[Collected data entries]
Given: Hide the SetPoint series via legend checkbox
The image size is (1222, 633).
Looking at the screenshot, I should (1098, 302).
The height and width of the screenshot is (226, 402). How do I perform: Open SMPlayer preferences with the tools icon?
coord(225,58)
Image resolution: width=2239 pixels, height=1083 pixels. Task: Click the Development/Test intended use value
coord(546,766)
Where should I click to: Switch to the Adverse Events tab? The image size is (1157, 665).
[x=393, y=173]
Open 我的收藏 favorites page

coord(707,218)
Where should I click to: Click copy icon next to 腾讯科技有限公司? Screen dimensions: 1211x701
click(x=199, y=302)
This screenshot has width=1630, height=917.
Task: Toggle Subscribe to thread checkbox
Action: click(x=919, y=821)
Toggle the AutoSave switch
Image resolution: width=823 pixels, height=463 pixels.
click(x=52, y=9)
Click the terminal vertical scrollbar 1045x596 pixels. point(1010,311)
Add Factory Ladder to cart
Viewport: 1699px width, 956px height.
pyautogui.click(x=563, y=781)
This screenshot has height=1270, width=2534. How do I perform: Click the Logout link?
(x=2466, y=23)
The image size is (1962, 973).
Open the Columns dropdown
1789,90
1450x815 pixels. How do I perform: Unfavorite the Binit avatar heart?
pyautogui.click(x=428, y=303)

= What the task requires =
Copy every record above verbatim and in full.

= Solved problem =
Given: Hide the SetPoint series via legend checkbox
The image size is (1222, 633).
Looking at the screenshot, I should (1098, 302).
The height and width of the screenshot is (226, 402). How do I perform: Open SMPlayer preferences with the tools icon?
coord(225,58)
Image resolution: width=2239 pixels, height=1083 pixels. Task: Click the Development/Test intended use value
coord(546,766)
Where should I click to: Switch to the Adverse Events tab? The image size is (1157, 665).
[x=393, y=173]
Open 我的收藏 favorites page

coord(707,218)
Where should I click to: Click copy icon next to 腾讯科技有限公司? Screen dimensions: 1211x701
click(x=199, y=302)
This screenshot has width=1630, height=917.
Task: Toggle Subscribe to thread checkbox
Action: click(x=919, y=821)
Toggle the AutoSave switch
Image resolution: width=823 pixels, height=463 pixels.
click(x=52, y=9)
Click the terminal vertical scrollbar 1045x596 pixels. point(1010,311)
Add Factory Ladder to cart
Viewport: 1699px width, 956px height.
pyautogui.click(x=563, y=781)
This screenshot has height=1270, width=2534. How do I perform: Click the Logout link?
(x=2466, y=23)
The image size is (1962, 973).
Open the Columns dropdown
1789,90
1450x815 pixels. How do I perform: Unfavorite the Binit avatar heart?
pyautogui.click(x=428, y=303)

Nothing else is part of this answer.